Work order A:
Answer these questions about the blog post on the global financial firestorm:
(i) In which town was Tessmer's General Store?
(ii) On what date did the writer post the earlier warning that the blog post quotes?
(iii) By what percentage have American stock prices dropped?
Work order B: Please return the part of the blog post on the global financial firestorm from "I became increasingly" up to and including "global financial chaos.", copied word for word.

Text for analysis:
=======

Thursday, November 20, 2008

Repairing the Damage — After the Global Firestorm

(This blog was previously published at The Huffington Post on October 30, 2008)


My father often told me the story of going into Tessmer’s General Store in Hartville, Ohio one day in1929, when he was 23 years old. Old Mr. Tessmer looked up at him from reading the financial pages of the newspaper and said: “Young man, you don’t understand yet what this stock market collapse means. But next year you will understand it.”


The jury is still out on how big the current financial firestorm will become. Is it a prelude to a deep recession? Is it the onslaught of an actual depression? With the unpredictable swings in the stock market, some people think that a recovery may already be starting.


I don’t have a crystal ball, even though I anticipated this crisis in various blog posts . On March 8, 2007, I wrote:


“Sooner or later, we will see fierce worldwide economic storms that make the Indonesian Tsunami and Hurricane Katrina seem like small local incidents. At some point in the coming years or decades, stock markets will likely plunge around the world in dismaying amounts. Potentially we could see 20%, 40% or even 60% of equity values wiped out in a very short time.”


I became increasingly apprehensive that soaring market exuberance would give way to severe financial disintegration. Opinions vary whether this was an inevitable long cycle wave as opposed to just poor management by government combined with new heights of corporate greed, or perhaps both.


It started out seemingly as an American crisis, but the infection is now truly global. The 35% drop in American stock prices is not as severe as the plunge in Europe and Asia. Foreign currencies have taken a battering not seen in 70 years. We are beyond doubt in global financial chaos.

=======

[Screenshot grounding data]

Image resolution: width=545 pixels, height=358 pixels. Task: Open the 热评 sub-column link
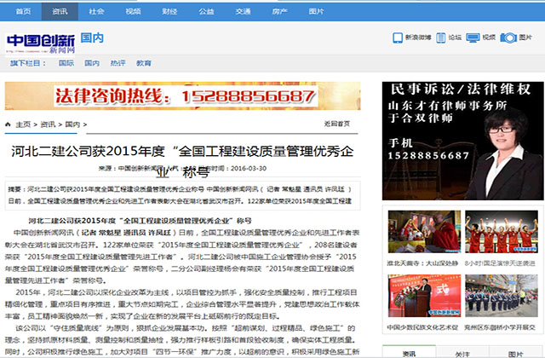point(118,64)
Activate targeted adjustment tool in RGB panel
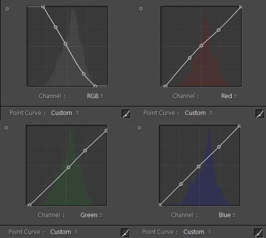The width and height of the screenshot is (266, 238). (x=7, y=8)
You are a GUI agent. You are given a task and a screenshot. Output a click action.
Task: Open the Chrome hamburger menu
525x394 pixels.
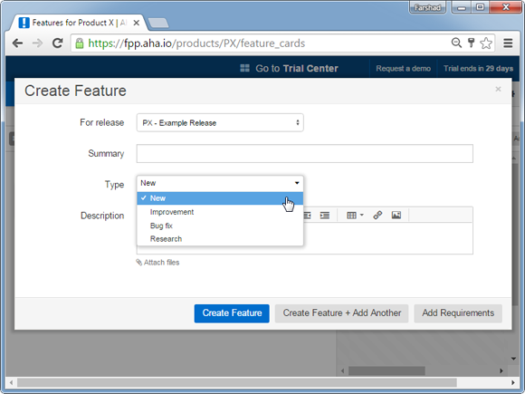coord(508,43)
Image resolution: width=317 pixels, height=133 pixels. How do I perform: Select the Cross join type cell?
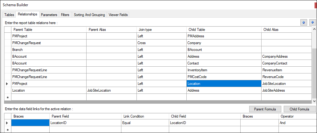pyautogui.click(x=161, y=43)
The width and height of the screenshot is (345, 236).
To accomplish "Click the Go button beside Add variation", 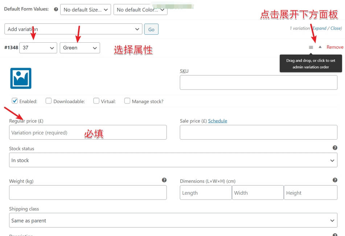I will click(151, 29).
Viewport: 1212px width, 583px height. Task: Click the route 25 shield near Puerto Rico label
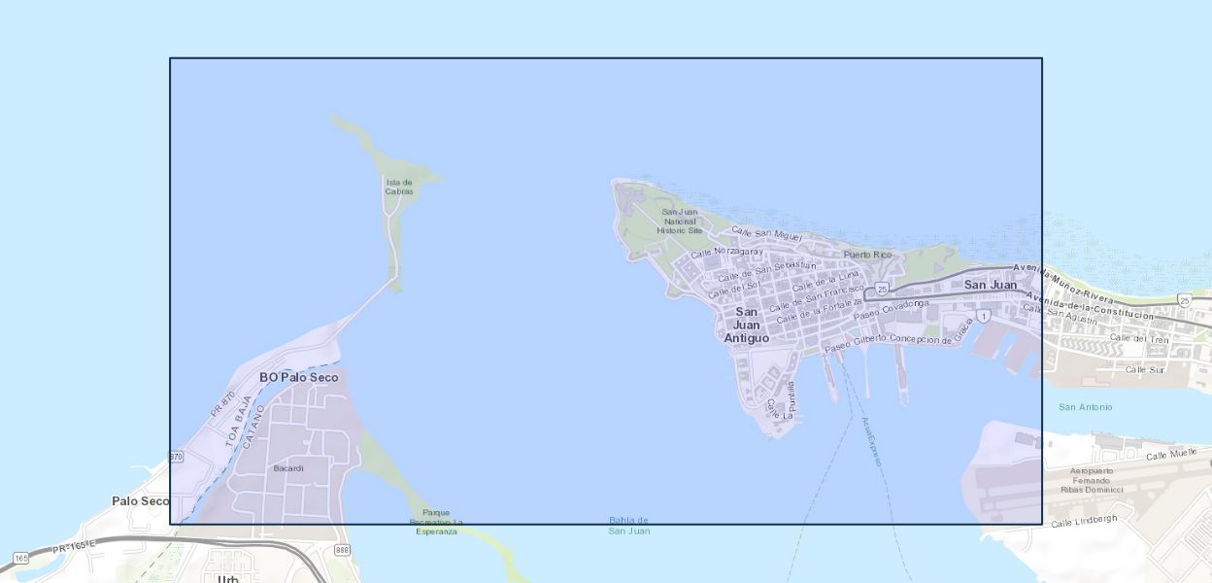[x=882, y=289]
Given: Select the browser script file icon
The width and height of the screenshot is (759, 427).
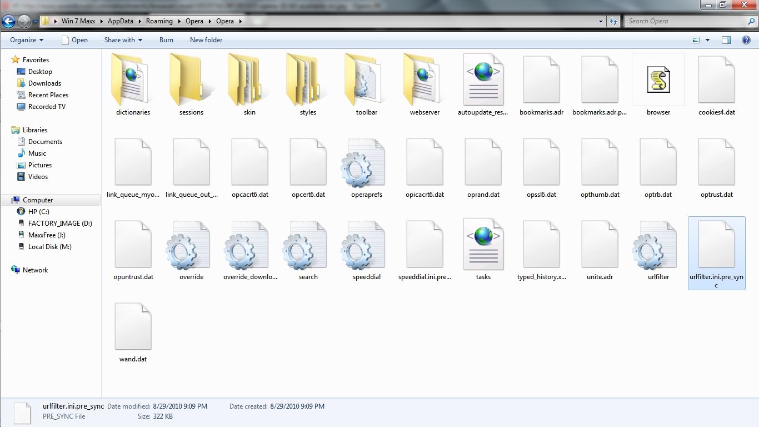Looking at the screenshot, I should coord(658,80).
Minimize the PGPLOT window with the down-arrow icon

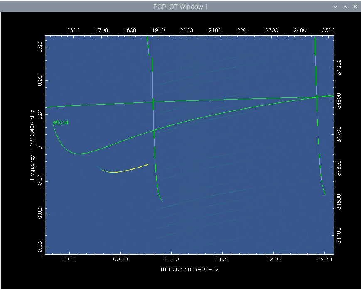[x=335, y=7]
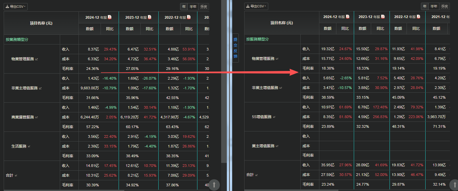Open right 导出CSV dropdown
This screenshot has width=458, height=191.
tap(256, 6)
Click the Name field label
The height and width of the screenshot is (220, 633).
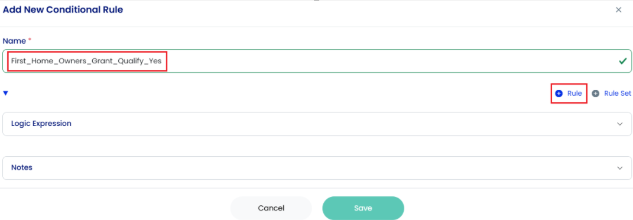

=======

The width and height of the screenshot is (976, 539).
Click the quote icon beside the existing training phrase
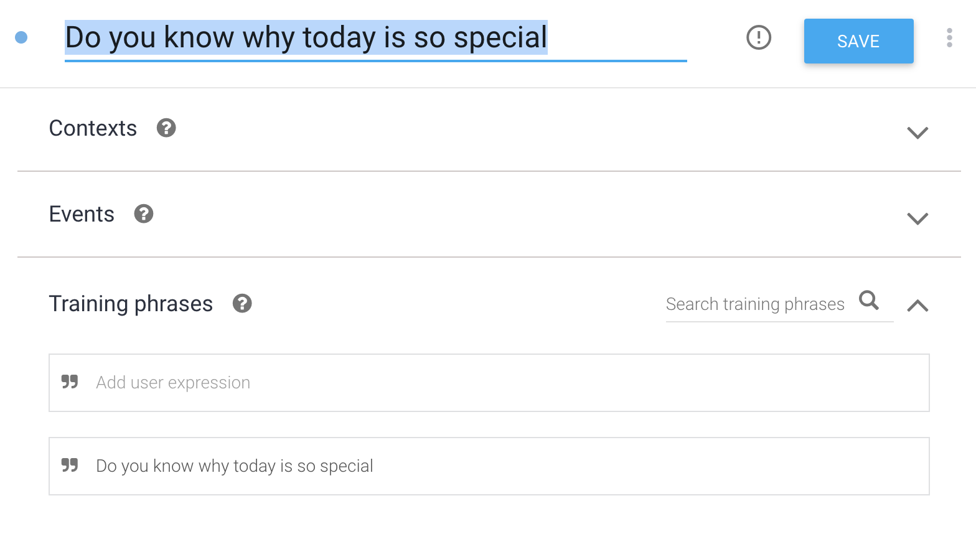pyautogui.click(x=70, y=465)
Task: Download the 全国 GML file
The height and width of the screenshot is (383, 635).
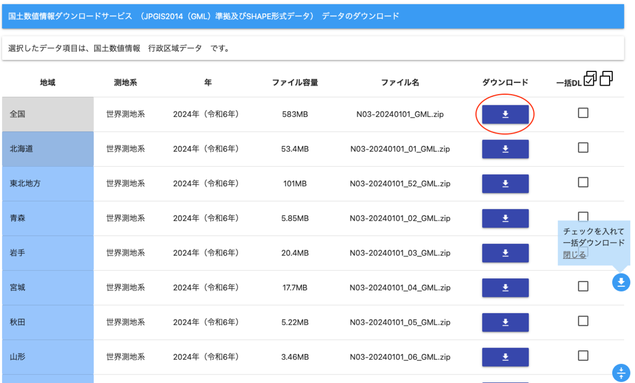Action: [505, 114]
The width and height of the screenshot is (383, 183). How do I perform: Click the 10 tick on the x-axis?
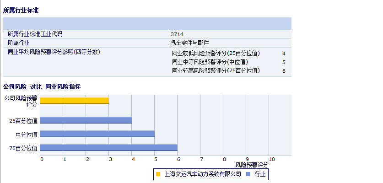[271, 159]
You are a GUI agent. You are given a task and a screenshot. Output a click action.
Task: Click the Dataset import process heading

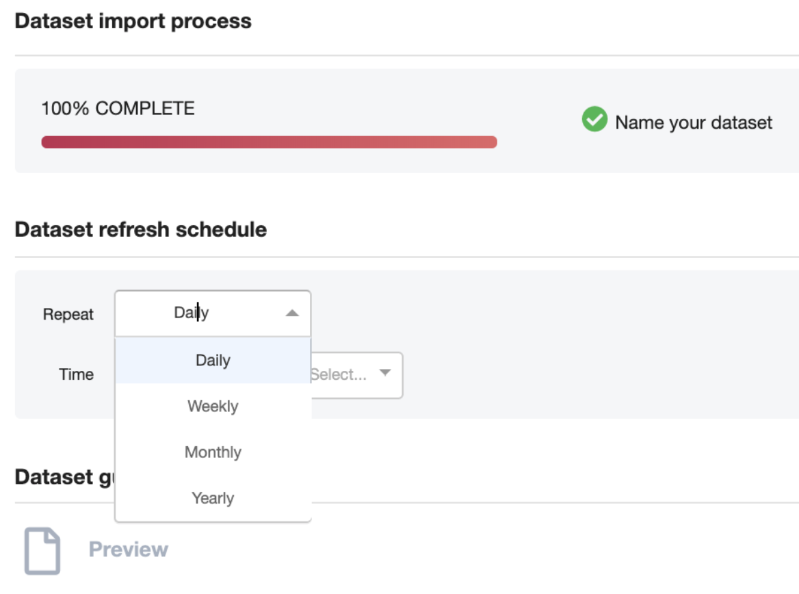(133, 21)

=======

Solution A:
(i) Hartville, Ohio
(ii) March 8, 2007
(iii) 35%

Solution B:
I became increasingly apprehensive that soaring market exuberance would give way to severe financial disintegration. Opinions vary whether this was an inevitable long cycle wave as opposed to just poor management by government combined with new heights of corporate greed, or perhaps both.


It started out seemingly as an American crisis, but the infection is now truly global. The 35% drop in American stock prices is not as severe as the plunge in Europe and Asia. Foreign currencies have taken a battering not seen in 70 years. We are beyond doubt in global financial chaos.